WHAT IS NEEDED: This exercise calls for the line with "1223x602 pixels.", the line with "Given: Click About link for the h1 tag check", and all lines between them in the material below, output exactly and with no other lines.

DATA SUPPLIED:
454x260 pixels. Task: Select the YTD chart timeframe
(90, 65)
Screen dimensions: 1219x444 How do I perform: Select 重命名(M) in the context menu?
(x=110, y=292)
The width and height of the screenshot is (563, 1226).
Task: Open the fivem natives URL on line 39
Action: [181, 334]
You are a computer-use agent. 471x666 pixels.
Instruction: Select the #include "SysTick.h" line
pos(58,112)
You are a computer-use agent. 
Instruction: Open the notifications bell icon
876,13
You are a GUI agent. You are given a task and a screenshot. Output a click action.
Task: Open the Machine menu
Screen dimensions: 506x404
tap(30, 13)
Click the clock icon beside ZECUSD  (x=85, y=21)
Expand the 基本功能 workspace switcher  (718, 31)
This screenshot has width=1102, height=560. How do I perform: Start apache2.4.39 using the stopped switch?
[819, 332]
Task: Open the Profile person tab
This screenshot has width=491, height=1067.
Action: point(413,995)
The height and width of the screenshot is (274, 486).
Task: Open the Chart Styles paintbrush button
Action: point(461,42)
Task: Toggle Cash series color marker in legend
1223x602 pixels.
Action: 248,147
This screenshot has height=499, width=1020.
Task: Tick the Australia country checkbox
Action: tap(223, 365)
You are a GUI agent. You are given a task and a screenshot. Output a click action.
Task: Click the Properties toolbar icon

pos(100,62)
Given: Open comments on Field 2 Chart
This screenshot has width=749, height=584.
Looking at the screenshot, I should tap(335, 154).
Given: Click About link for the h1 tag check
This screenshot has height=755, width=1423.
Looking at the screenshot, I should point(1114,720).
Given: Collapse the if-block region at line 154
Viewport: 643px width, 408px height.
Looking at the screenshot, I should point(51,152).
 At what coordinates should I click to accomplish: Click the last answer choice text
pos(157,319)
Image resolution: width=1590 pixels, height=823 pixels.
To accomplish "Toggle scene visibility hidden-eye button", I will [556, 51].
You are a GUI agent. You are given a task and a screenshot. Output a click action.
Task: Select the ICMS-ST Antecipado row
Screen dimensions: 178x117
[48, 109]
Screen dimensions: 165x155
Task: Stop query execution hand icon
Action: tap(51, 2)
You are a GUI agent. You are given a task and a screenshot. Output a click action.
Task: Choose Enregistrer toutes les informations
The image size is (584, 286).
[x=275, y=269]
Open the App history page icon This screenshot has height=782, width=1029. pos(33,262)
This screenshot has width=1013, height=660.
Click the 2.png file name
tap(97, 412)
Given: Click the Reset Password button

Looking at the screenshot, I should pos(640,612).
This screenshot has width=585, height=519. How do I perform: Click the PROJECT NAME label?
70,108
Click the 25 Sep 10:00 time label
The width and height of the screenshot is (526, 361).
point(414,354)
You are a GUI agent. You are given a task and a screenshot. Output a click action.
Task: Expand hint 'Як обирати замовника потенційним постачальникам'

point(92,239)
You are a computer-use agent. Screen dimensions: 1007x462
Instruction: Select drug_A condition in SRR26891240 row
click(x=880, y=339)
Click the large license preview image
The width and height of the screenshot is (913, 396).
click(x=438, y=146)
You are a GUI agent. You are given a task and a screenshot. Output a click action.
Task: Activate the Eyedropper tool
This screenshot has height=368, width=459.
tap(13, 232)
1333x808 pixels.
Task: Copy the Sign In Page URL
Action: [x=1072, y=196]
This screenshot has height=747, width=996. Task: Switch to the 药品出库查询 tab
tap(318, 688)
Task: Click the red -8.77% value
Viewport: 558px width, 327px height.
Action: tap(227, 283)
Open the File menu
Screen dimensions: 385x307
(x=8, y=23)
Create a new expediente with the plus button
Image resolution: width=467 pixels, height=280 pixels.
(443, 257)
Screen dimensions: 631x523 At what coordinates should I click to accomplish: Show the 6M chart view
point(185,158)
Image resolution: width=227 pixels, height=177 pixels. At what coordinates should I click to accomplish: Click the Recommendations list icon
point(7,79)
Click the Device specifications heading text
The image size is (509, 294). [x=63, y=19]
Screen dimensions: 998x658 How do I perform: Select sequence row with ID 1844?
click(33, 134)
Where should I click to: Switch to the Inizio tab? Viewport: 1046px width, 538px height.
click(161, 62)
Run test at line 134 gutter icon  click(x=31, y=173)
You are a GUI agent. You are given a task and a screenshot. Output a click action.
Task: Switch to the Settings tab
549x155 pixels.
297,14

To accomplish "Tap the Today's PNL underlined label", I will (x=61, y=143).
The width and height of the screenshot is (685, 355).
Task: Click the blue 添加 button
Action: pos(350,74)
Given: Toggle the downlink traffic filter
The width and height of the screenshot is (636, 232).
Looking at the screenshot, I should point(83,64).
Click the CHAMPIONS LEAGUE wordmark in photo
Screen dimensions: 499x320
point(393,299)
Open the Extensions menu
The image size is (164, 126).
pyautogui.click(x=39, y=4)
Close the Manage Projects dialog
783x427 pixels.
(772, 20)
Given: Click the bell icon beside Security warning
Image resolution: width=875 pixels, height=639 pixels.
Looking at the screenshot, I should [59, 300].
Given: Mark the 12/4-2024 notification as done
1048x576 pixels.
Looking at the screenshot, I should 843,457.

COMPLETED EXERCISE:
1223x602 pixels.
Action: 248,147
This screenshot has height=499, width=1020.
Task: Tick the Australia country checkbox
Action: tap(223, 365)
You are a GUI agent. You are given a task and a screenshot. Output a click action.
Task: Click the Properties toolbar icon

pos(100,62)
Given: Open comments on Field 2 Chart
This screenshot has width=749, height=584.
Looking at the screenshot, I should tap(335, 154).
Given: Click About link for the h1 tag check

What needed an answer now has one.